• Dataset:
★ ★ ★ ★ ★

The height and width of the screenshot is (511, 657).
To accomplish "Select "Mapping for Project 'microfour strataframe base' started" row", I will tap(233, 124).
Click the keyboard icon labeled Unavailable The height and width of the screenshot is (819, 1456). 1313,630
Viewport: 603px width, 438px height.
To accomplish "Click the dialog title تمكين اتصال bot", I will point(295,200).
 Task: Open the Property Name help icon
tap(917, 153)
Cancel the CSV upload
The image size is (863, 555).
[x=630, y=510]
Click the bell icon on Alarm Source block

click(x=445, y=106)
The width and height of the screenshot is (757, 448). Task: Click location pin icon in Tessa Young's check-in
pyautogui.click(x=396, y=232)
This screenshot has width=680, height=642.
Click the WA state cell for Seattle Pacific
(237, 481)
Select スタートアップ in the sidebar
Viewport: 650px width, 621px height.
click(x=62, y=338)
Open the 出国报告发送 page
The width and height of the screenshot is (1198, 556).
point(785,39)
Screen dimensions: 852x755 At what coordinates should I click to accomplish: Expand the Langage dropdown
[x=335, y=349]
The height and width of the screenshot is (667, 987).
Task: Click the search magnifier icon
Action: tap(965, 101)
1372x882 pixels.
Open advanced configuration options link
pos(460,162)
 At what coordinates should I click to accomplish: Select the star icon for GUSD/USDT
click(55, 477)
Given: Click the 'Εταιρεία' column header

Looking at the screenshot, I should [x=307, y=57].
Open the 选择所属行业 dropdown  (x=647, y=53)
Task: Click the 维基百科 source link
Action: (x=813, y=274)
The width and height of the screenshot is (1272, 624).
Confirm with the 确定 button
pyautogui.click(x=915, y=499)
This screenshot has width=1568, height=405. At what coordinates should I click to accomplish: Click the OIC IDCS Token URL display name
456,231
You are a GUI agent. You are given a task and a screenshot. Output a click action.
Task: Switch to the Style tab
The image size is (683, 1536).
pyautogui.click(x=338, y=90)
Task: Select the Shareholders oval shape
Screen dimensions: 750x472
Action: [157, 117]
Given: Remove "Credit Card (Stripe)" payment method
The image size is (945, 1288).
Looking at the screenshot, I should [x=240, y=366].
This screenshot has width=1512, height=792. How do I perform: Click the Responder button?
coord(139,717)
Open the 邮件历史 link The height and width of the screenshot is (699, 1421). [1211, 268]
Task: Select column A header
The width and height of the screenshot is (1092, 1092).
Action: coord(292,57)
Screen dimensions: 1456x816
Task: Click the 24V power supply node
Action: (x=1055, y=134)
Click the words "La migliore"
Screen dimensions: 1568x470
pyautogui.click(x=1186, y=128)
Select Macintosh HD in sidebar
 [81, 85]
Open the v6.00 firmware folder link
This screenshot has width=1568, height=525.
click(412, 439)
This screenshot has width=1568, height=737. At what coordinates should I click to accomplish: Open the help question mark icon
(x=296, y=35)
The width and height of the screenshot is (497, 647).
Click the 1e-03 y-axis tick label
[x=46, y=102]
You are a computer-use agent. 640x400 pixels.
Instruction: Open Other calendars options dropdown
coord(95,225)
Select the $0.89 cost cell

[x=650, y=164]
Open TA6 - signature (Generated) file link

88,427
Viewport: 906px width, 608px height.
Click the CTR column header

★ ★ ★ ★ ★

• What you will do: Using the exact wording, write out all of the records.

• Problem solution:
The height and width of the screenshot is (511, 657).
To accomplish "Select "Mapping for Project 'microfour strataframe base' started" row", I will tap(233, 124).
Click the keyboard icon labeled Unavailable The height and width of the screenshot is (819, 1456). 1313,630
Viewport: 603px width, 438px height.
To accomplish "Click the dialog title تمكين اتصال bot", I will point(295,200).
 Task: Open the Property Name help icon
tap(917, 153)
Cancel the CSV upload
The image size is (863, 555).
[x=630, y=510]
Click the bell icon on Alarm Source block

click(x=445, y=106)
The width and height of the screenshot is (757, 448). Task: Click location pin icon in Tessa Young's check-in
pyautogui.click(x=396, y=232)
This screenshot has width=680, height=642.
Click the WA state cell for Seattle Pacific
(237, 481)
Select スタートアップ in the sidebar
Viewport: 650px width, 621px height.
click(x=62, y=338)
Open the 出国报告发送 page
The width and height of the screenshot is (1198, 556).
point(785,39)
Screen dimensions: 852x755 At what coordinates should I click to accomplish: Expand the Langage dropdown
[x=335, y=349]
The height and width of the screenshot is (667, 987).
Task: Click the search magnifier icon
Action: tap(965, 101)
1372x882 pixels.
Open advanced configuration options link
pos(460,162)
 At what coordinates should I click to accomplish: Select the star icon for GUSD/USDT
click(55, 477)
Given: Click the 'Εταιρεία' column header

Looking at the screenshot, I should [x=307, y=57].
Open the 选择所属行业 dropdown  (x=647, y=53)
Task: Click the 维基百科 source link
Action: (x=813, y=274)
The width and height of the screenshot is (1272, 624).
Confirm with the 确定 button
pyautogui.click(x=915, y=499)
This screenshot has width=1568, height=405. At what coordinates should I click to accomplish: Click the OIC IDCS Token URL display name
456,231
You are a GUI agent. You are given a task and a screenshot. Output a click action.
Task: Switch to the Style tab
The image size is (683, 1536).
pyautogui.click(x=338, y=90)
Task: Select the Shareholders oval shape
Screen dimensions: 750x472
Action: [157, 117]
Given: Remove "Credit Card (Stripe)" payment method
The image size is (945, 1288).
Looking at the screenshot, I should [x=240, y=366].
This screenshot has width=1512, height=792. How do I perform: Click the Responder button?
coord(139,717)
Open the 邮件历史 link The height and width of the screenshot is (699, 1421). [1211, 268]
Task: Select column A header
The width and height of the screenshot is (1092, 1092).
Action: coord(292,57)
Screen dimensions: 1456x816
Task: Click the 24V power supply node
Action: (x=1055, y=134)
Click the words "La migliore"
Screen dimensions: 1568x470
pyautogui.click(x=1186, y=128)
Select Macintosh HD in sidebar
 [81, 85]
Open the v6.00 firmware folder link
This screenshot has width=1568, height=525.
click(412, 439)
This screenshot has width=1568, height=737. At what coordinates should I click to accomplish: Open the help question mark icon
(x=296, y=35)
The width and height of the screenshot is (497, 647).
Click the 1e-03 y-axis tick label
[x=46, y=102]
You are a computer-use agent. 640x400 pixels.
Instruction: Open Other calendars options dropdown
coord(95,225)
Select the $0.89 cost cell

[x=650, y=164]
Open TA6 - signature (Generated) file link

88,427
Viewport: 906px width, 608px height.
Click the CTR column header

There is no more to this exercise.